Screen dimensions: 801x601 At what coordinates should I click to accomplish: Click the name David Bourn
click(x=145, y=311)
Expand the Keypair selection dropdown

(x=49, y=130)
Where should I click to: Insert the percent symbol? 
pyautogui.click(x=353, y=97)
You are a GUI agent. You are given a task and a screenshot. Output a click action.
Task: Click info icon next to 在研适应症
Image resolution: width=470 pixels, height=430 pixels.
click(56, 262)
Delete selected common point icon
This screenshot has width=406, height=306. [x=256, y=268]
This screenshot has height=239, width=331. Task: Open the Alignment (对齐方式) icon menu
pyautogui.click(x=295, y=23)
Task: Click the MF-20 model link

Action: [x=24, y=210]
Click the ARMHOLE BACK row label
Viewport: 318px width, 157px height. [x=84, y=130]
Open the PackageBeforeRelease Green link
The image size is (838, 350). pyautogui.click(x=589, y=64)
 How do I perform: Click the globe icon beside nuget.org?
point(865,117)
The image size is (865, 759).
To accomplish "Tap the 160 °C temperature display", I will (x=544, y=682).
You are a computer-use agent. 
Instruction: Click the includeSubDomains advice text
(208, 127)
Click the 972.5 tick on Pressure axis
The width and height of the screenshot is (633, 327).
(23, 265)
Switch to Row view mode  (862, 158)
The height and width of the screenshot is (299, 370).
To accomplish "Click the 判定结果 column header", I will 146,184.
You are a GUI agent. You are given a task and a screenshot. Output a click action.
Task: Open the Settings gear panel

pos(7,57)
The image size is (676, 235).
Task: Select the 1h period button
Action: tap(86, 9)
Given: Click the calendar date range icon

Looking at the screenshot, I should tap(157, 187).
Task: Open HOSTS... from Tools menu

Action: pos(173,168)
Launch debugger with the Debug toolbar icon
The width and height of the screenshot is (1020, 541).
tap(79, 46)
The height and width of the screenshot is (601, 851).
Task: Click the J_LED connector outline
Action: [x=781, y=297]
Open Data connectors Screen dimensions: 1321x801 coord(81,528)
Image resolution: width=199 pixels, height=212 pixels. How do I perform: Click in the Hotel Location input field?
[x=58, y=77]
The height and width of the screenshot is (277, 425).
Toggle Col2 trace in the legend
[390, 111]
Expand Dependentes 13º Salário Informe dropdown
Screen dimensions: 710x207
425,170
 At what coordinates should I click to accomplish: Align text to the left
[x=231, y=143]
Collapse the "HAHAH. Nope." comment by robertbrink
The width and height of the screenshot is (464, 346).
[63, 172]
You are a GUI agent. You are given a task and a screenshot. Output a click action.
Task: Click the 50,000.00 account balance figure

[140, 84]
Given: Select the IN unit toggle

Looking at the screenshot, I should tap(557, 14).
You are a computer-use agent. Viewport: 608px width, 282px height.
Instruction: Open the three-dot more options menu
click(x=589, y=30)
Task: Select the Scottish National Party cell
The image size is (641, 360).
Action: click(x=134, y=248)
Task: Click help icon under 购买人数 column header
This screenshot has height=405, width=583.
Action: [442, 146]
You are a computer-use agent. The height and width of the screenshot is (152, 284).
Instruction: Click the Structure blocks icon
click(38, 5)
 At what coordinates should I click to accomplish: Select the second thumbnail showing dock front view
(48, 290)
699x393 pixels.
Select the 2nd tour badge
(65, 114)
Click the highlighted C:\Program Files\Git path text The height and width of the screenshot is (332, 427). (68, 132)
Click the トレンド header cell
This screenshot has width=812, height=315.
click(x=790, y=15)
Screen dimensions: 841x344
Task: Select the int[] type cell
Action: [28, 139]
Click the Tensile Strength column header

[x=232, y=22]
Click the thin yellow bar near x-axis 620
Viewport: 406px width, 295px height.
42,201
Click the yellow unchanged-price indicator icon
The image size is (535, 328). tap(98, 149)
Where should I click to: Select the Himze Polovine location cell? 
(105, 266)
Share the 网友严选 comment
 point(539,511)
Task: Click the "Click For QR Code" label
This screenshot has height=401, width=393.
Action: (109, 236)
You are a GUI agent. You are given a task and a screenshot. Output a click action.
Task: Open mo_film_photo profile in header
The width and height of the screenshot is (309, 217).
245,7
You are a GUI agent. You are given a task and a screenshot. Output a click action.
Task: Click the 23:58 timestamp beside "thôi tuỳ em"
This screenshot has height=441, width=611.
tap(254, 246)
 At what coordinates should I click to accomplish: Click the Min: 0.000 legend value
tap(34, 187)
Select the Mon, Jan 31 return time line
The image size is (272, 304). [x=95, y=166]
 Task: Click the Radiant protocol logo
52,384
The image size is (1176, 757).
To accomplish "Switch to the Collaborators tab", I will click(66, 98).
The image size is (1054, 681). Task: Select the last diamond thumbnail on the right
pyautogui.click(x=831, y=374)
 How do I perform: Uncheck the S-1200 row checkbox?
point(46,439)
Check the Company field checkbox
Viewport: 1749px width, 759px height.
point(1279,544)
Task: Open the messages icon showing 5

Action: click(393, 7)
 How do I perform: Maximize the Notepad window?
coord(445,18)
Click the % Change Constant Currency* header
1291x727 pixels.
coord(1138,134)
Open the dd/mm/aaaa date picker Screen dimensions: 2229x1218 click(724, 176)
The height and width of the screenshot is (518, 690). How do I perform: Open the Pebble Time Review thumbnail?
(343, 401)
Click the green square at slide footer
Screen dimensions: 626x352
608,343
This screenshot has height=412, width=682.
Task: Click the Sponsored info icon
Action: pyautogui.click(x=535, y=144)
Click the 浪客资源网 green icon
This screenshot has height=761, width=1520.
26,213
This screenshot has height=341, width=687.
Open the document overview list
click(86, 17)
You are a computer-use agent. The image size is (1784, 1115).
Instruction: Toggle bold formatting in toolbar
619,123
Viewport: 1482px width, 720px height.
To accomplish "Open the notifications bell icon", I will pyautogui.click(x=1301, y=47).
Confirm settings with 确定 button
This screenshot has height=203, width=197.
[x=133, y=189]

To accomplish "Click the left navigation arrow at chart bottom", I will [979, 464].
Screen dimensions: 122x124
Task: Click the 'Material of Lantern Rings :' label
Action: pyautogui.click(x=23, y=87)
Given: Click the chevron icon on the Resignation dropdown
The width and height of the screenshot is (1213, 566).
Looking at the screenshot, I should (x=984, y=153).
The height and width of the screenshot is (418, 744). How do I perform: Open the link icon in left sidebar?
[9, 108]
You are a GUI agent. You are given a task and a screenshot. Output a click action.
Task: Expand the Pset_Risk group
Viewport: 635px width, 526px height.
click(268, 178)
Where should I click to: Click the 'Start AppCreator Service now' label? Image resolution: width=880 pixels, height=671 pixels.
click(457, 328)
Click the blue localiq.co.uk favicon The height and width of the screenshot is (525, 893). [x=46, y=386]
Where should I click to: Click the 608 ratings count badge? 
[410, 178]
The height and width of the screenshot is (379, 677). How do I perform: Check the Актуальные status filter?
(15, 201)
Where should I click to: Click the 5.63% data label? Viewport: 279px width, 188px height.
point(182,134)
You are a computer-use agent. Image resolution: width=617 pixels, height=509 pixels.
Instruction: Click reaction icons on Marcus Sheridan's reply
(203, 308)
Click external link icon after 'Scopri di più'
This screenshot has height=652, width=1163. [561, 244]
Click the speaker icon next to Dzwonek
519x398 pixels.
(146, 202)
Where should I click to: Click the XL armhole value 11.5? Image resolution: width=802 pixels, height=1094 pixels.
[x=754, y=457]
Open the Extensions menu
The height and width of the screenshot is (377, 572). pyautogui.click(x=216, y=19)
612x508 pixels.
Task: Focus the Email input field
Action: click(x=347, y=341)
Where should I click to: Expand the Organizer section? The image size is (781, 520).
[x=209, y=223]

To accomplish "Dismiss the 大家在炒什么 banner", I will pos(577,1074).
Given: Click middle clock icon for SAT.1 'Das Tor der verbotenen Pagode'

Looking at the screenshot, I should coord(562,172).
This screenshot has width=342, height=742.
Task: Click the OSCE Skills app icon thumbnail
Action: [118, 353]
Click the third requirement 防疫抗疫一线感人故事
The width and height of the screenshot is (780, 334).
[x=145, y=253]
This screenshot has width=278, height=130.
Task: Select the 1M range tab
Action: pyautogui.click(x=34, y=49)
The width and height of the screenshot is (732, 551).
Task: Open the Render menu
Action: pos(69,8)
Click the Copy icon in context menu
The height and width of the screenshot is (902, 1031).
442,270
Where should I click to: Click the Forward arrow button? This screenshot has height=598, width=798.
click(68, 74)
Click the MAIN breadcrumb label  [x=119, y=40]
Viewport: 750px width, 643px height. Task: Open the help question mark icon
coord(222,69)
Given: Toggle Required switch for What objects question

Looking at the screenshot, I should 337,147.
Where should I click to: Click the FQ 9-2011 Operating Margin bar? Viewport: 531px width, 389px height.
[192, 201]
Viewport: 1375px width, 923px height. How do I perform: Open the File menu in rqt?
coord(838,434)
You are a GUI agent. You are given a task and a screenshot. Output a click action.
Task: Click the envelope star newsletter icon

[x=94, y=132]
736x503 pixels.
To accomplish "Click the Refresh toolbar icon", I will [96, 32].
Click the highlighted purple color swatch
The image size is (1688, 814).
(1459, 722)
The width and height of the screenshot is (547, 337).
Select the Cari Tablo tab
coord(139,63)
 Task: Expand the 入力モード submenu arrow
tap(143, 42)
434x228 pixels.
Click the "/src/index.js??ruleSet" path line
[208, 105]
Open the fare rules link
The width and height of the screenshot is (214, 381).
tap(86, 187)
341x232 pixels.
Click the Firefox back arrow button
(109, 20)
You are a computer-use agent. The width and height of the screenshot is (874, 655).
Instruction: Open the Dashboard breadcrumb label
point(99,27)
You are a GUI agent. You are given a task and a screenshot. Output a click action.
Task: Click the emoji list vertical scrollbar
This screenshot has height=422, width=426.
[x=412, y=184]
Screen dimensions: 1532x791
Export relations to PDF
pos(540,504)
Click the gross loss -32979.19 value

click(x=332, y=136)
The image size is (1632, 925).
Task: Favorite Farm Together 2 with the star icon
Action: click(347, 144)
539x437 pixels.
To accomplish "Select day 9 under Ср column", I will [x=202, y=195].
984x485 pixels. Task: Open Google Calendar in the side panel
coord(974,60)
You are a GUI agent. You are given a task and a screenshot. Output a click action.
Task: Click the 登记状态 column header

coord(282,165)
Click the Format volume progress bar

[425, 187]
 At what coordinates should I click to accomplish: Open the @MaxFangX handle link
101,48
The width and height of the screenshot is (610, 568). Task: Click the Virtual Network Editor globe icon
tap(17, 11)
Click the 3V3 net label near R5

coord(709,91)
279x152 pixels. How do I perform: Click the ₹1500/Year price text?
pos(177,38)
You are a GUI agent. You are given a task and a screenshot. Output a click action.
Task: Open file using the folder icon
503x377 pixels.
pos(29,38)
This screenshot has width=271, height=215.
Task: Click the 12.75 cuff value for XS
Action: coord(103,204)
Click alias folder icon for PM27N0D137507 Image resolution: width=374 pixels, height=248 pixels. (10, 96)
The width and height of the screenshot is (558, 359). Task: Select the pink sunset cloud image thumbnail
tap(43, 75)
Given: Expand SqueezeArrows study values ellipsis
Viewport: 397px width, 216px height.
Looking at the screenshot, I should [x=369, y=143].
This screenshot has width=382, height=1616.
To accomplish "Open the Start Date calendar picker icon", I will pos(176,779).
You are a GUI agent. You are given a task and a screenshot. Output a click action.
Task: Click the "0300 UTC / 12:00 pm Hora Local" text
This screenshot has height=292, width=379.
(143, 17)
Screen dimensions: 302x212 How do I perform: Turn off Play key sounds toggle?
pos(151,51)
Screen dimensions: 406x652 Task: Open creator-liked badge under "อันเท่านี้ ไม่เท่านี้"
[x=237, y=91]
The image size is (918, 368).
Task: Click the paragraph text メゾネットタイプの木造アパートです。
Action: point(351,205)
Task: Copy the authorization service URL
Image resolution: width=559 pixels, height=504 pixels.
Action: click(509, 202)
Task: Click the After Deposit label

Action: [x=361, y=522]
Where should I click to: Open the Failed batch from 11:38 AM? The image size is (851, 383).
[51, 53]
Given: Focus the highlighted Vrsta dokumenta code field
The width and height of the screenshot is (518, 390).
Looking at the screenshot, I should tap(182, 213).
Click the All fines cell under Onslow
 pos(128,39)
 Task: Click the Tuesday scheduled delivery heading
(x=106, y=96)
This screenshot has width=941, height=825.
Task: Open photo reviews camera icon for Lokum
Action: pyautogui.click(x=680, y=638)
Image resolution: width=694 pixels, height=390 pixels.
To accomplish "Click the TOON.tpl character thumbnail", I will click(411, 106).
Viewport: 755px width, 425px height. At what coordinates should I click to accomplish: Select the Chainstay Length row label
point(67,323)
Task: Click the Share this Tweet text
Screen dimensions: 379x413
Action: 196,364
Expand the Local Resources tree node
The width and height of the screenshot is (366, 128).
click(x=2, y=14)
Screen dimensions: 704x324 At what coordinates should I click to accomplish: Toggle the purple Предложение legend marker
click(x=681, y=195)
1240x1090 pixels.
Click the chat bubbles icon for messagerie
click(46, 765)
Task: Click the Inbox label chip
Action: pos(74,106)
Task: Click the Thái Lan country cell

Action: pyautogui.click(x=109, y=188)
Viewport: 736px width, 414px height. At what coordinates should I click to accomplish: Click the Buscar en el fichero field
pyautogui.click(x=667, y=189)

★ ★ ★ ★ ★ ★ ★

§ **WORK INSTRUCTIONS**
Your response should hold the lines from the first line of the entries above through the line with "Task: Click info icon next to 在研适应症", each retyped exactly, and nothing else.

§ **EXERCISE OUTPUT**
Screen dimensions: 801x601 At what coordinates should I click to accomplish: Click the name David Bourn
click(x=145, y=311)
Expand the Keypair selection dropdown

(x=49, y=130)
Where should I click to: Insert the percent symbol? 
pyautogui.click(x=353, y=97)
You are a GUI agent. You are given a task and a screenshot. Output a click action.
Task: Click info icon next to 在研适应症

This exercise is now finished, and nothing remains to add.